Un aneddoto “singolare” legato ad uno dei più “singolari” tra gli imperatori romani: Nerone. Scopriremo anche le origini del nome di una delle quattro basiliche principali della Città Eterna.
di Walter Astori
Che Nerone fosse un personaggio stravagante e originale è cosa nota a tutti. Certe leggende però superano di gran lunga la più fervida immaginazione.
Nel Medio Evo si narrava che il più grande cruccio di Nerone fosse il non poter partorire un figlio, così un giorno ingiunse ai medici di scoprire una cura miracolosa per favorire una sua gravidanza. Costoro, per evitare l’ira dell’imperatore e la conseguente condanna a morte, gli fecero ingerire nientemeno che un girino. Il girino crebbe nello stomaco e divenne una rana, successivamente “partorita” (chissà se dopo nove mesi o prima) dall’imperatore per mezzo di una potentissima purga.
Per festeggiare il lieto evento Nerone organizzò una grande parata. La rana venne posta su un carro d’oro e d’argento e fatta girare per Roma, scortata da una nutrice e da quindici nobili. I cittadini dell’Urbe s’inchinavano al passaggio del carro, venerando la rana come l’imperatore.
Tutto filò liscio finché il corteo raggiunse le rive del Tevere. La ranocchia, evidentemente non felice delle sue origini patrizie, sentì il richiamò dell’acqua. Con un balzo si tuffò nel fiume e riabbracciò il suo habitat naturale, scomparendo per sempre. Nerone non gradì l’abbandono del tetto paterno e si vendicò condannando a morte la nutrice ed i figli dei quindici nobili di scorta, colpevoli di non aver fermato la rana. I nobili però si ribellarono ed uccisero l’imperatore.
Per ricordare il fatto fecero erigere il Laterano, che trae il nome dalla “latitans rana”, ovvero dalla rana fuggitiva.
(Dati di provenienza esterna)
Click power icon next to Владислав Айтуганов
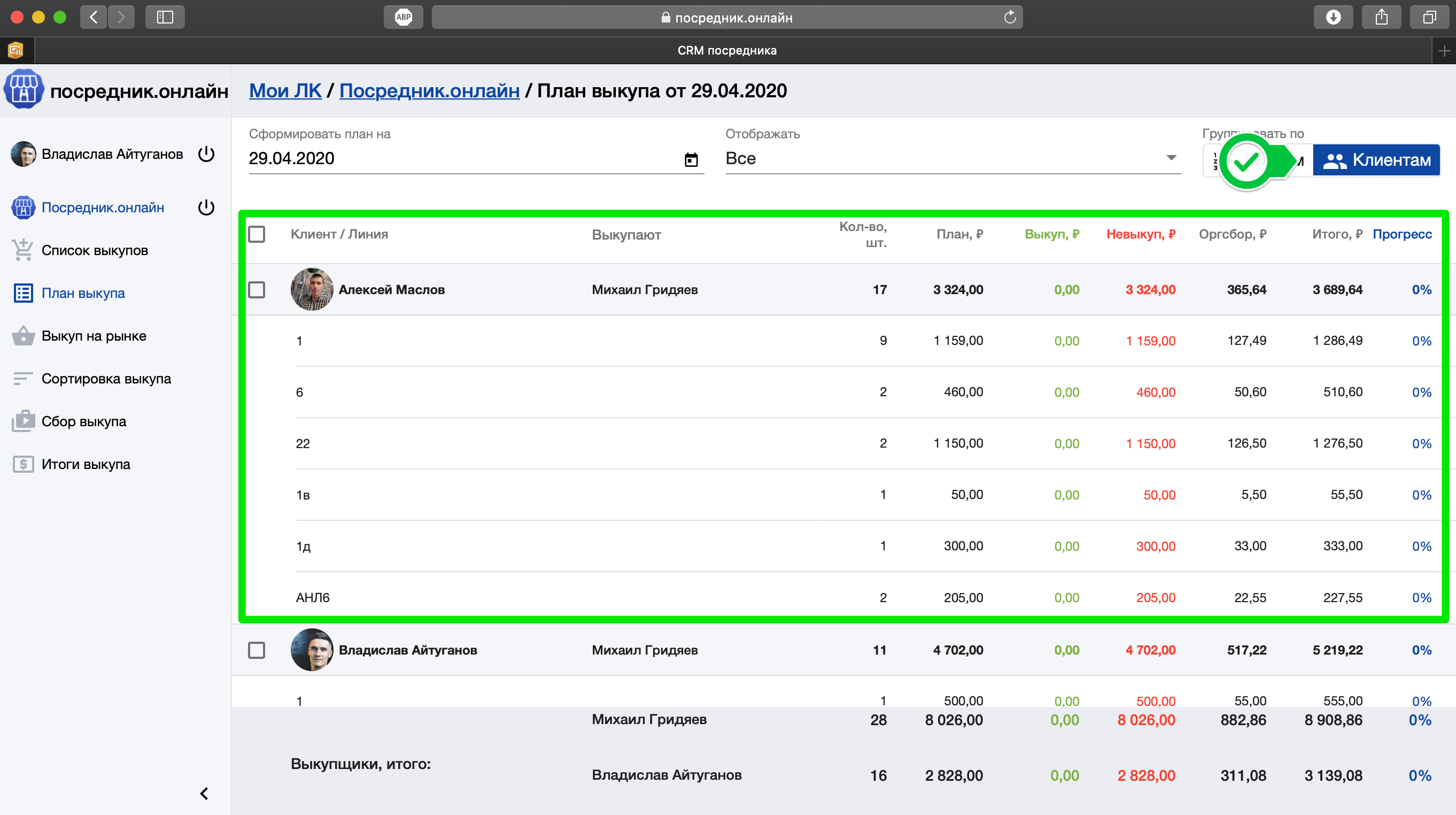Screen dimensions: 1456x815 (206, 154)
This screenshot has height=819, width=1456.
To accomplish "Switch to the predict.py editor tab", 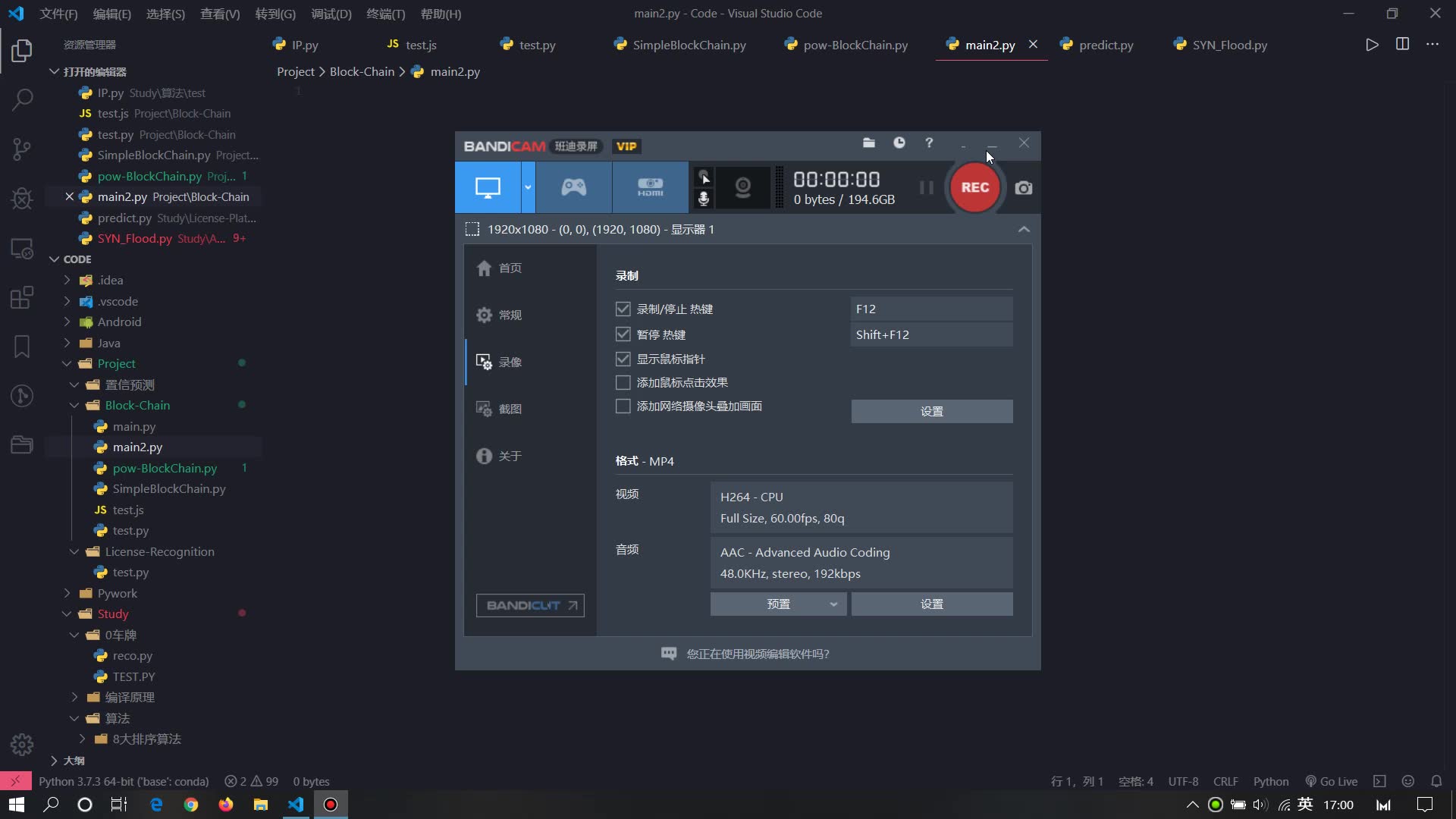I will [x=1105, y=45].
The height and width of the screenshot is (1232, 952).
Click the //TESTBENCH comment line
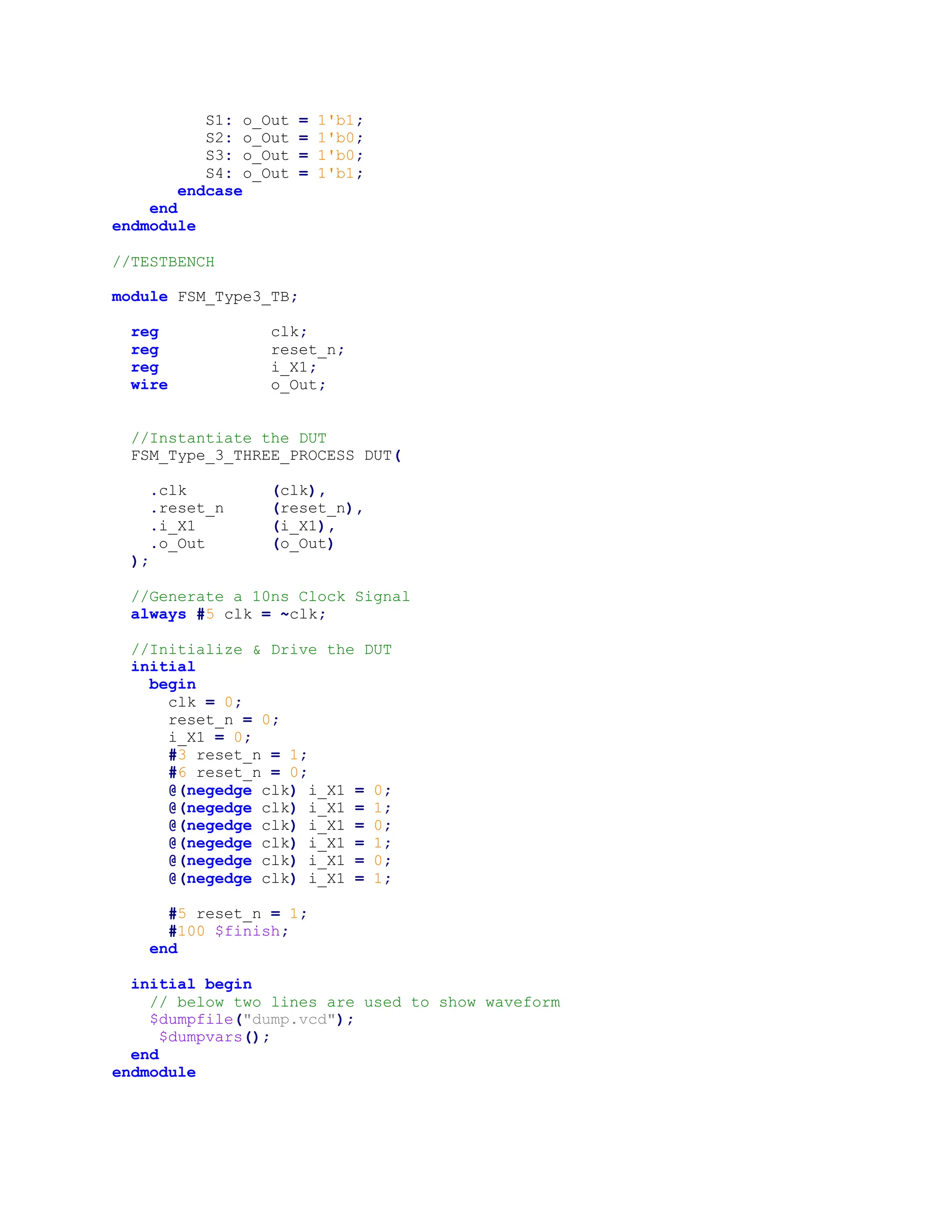(163, 262)
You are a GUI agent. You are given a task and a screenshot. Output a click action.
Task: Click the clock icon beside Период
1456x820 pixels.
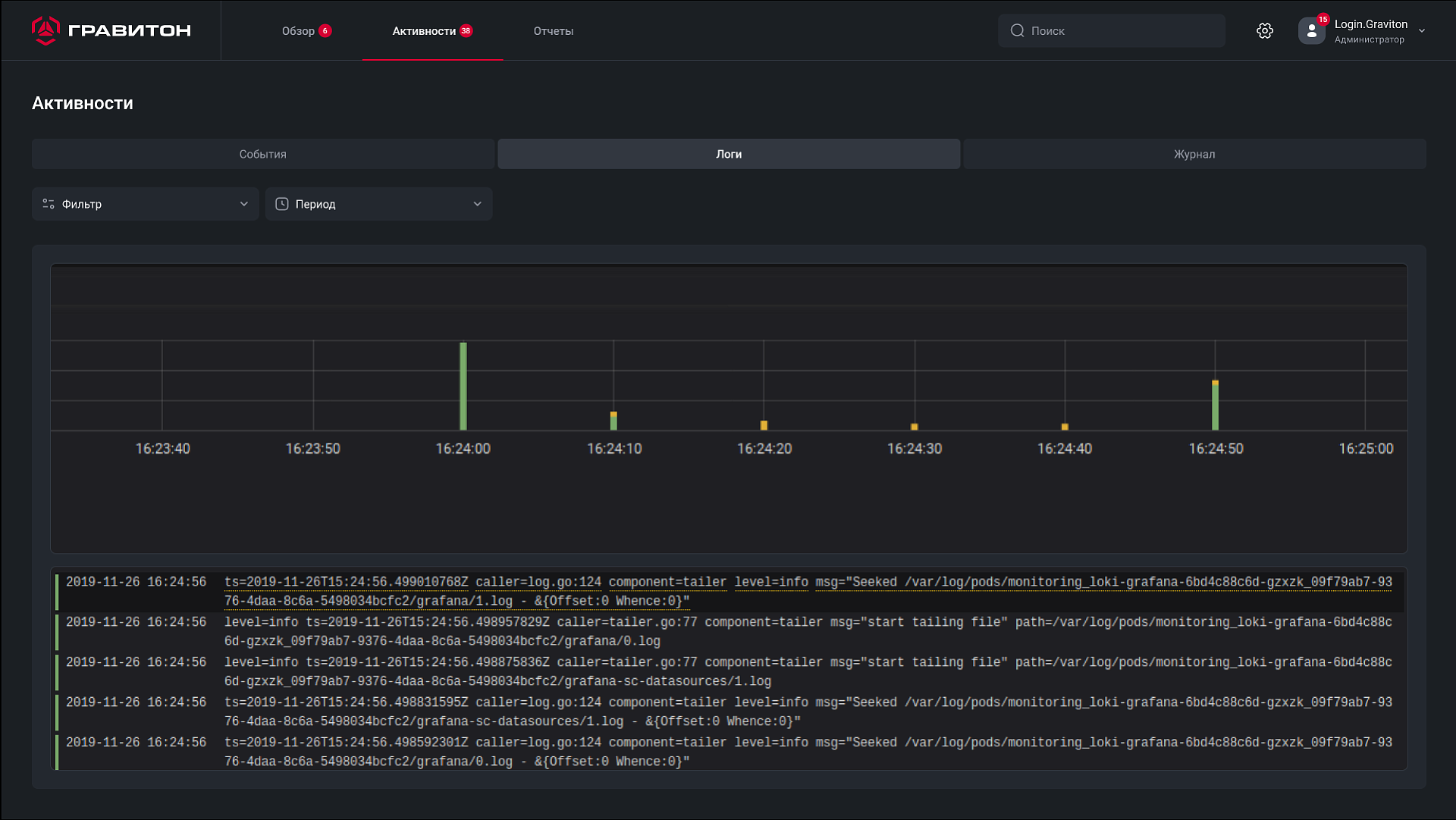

Sull’origine del toponimo Laterano, su cui oggi sorge la basilica di San Giovanni, sembra più plausibile un’altra vicenda. Secondo fonti storiche dell’epoca l’appellativo deriverebbe dall’originario proprietario di quelle terre, Plauzio Laterano, a cui furono confiscate in seguito alla sua partecipazione alla congiura dei Pisoni. Successivamente furono restituite al console Sesto Laterano ed infine donate da Costantino a Papa Milziade.